#### EXTRAIT DU TEXTE ####
Il détourne la violence sociale de tout un chacun contre des boucs-émissaire au lieu de la destiner aux sources de sa colère.

C'est un outil indispensable pour nous faire accepter les façons de produire et de consommer qui nous sont imposées.

C'est l'un des fronts où les attaques sont les plus constantes : remise en cause régulière des droits à l'avortement et à la contraception par exemple.

C'est l'une des oppressions les plus intégrées ("il est naturel de...") et la mieux transmise : éducation privée (famille) et publique, relais médiatique (cf. campagne anti-pornographie).

Le combat contre les fausses évidences est potentiellement libérateur pour chacun-e, c'est pourquoi il y a tant d'acharnement à renforcer sans cesse l'ordre moral.

Ce front est central dans une lutte pour un monde différent, plus égalitaire, plus beau. Mais en aucune façon l'ordre moral ne tombera tout seul, même si le système économique change. C'est un combat en soi, intimement lié aux luttes de libération des femmes et des luttes des transpédégouines.

7. Résister

A cause de l'enchevêtrement idéologique dont nous sommes victimes dans ce domaine, ce sont les principaux concernés par la violence générée par l'ordre moral qui sont les plus à même d'identifier les attaques dont ils sont la cible. La construction de pôles de résistance communautaires est donc indispensable. Nous devons construire nos structures propres en tant que transpédégouines et les rendre fortes.

Mais cette lutte est aussi à l'intersection des autres combats auquel nous devons nous lier. Cela signifie que nous devons développer des solidarités avec les autres luttes, nous coordonner et être pris en compte sur les autres terrains. Mais ce n'est pas aussi évident qu'il peut y paraître.

Nos structures sont encore faibles, c'est à dire que nous ne sommes pas en capacité d'imposer la prise en compte de nos revendications par le mouvement social. On nous oublie trop souvent et lorsqu'on arrive à imposer notre présence, l'accueil se fait souvent par un vote unanime ou une intégration en bloc et sans discussion de nos revendications afin de se débarrasser d'une question subalterne qui, si elle ne fâche plus, peut encore gêner pas mal de monde.
#### LIGNES AFFICHÉES ####
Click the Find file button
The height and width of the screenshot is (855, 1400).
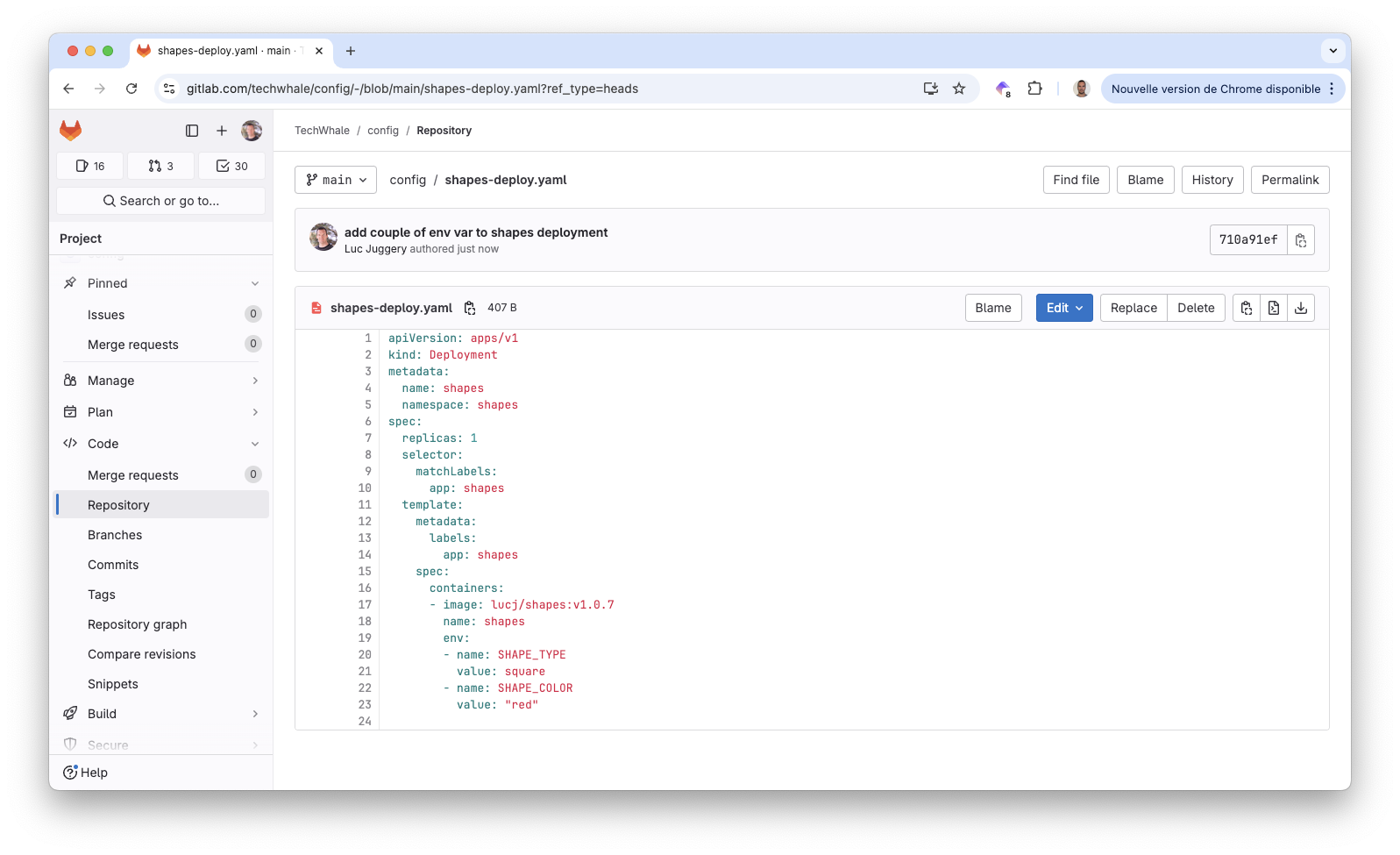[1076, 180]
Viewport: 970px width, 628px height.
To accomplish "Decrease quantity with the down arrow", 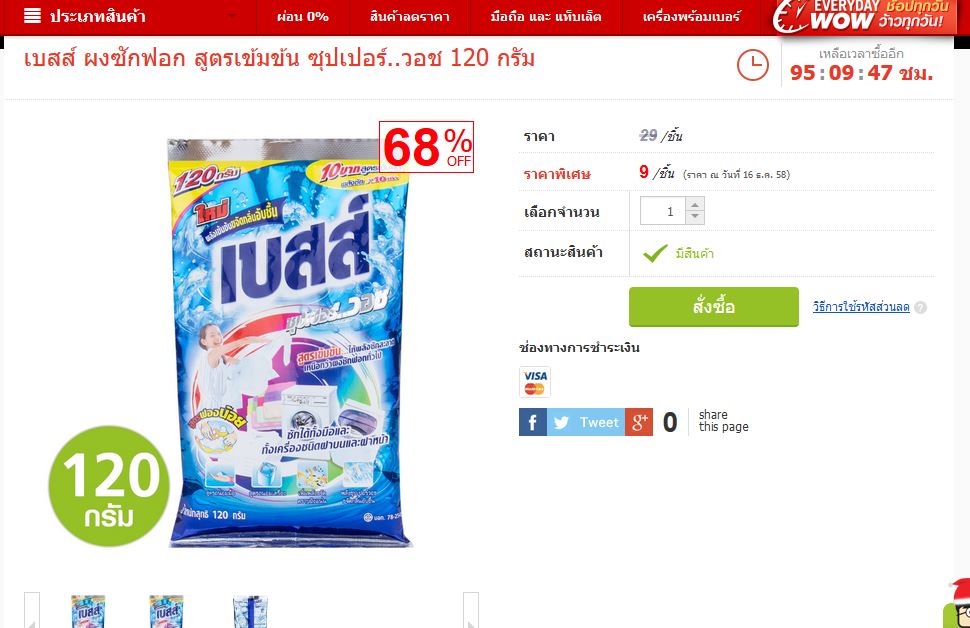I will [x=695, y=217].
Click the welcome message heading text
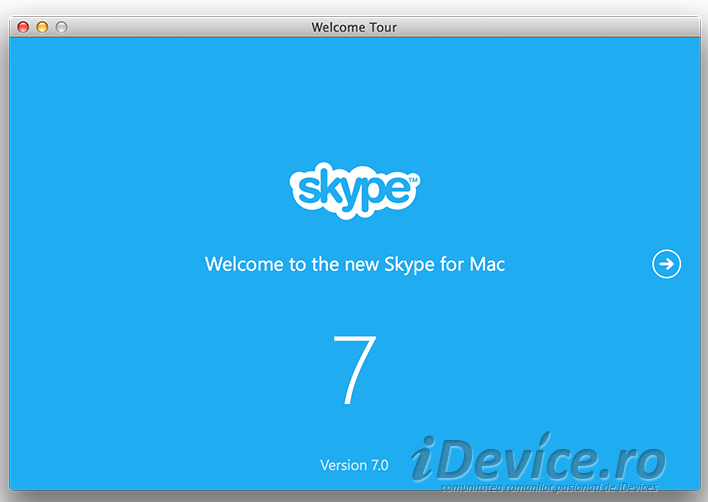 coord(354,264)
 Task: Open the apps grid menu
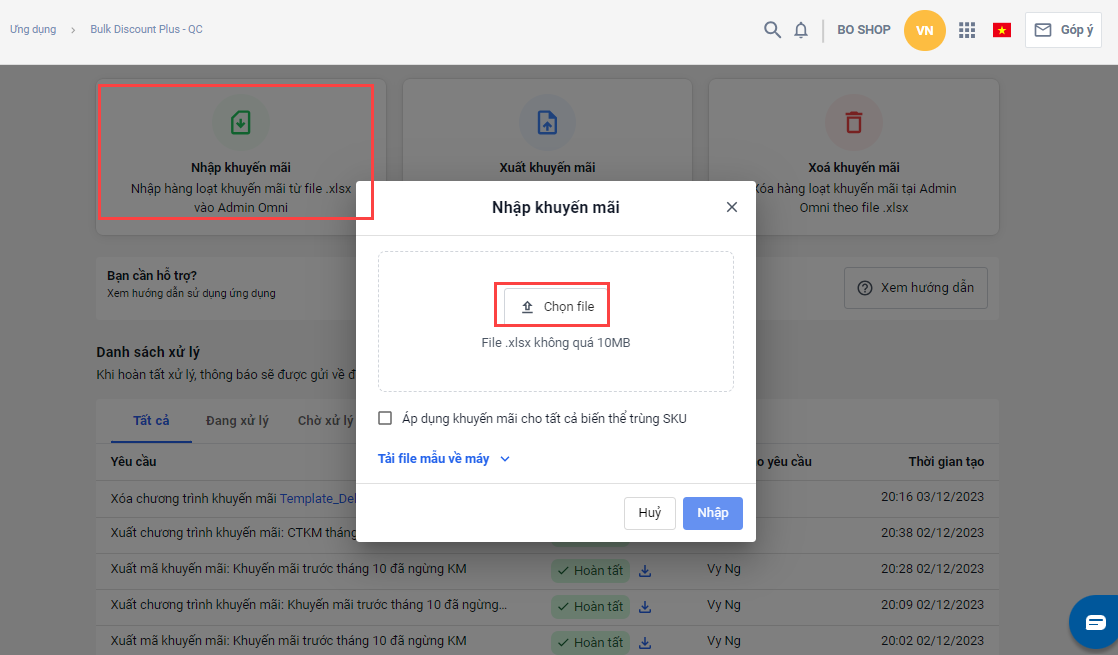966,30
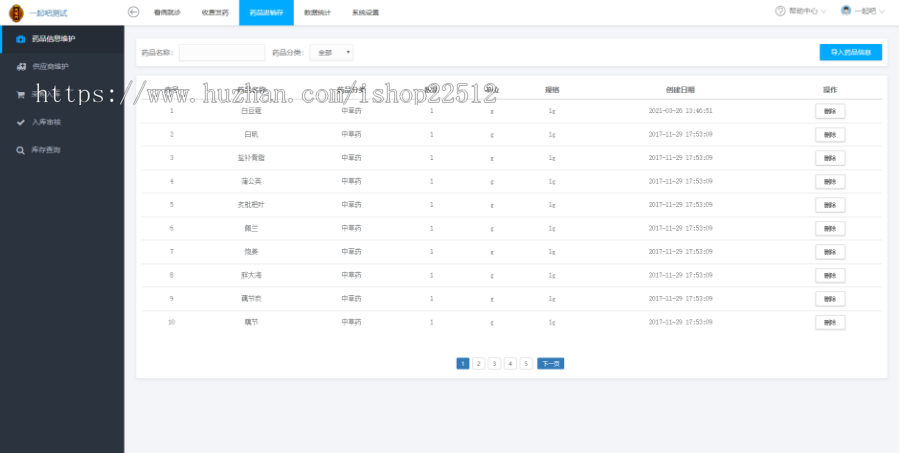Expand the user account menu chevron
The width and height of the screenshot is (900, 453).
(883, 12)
####
EXERCICES À FAIRE
• a. Recopiez le passage de l'extrait sur l'ordre moral qui va de « C'est l'un des » à « (cf. campagne anti-pornographie). ».
• b. D'après l'extrait sur l'ordre moral, quels droits font l'objet d'une remise en cause régulière ?
• c. Traduisez en anglais cette phrase de l'extrait sur l'ordre moral : « La construction de pôles de résistance communautaires est donc indispensable. »
Les lignes n'ont aucun rapport avec l'extrait sur l'ordre moral.

CORRIGÉ DES EXERCICES
• a.
C'est l'un des fronts où les attaques sont les plus constantes : remise en cause régulière des droits à l'avortement et à la contraception par exemple.

C'est l'une des oppressions les plus intégrées ("il est naturel de...") et la mieux transmise : éducation privée (famille) et publique, relais médiatique (cf. campagne anti-pornographie).

• b. Les droits à l'avortement et à la contraception.

• c. Building community centers of resistance is therefore essential.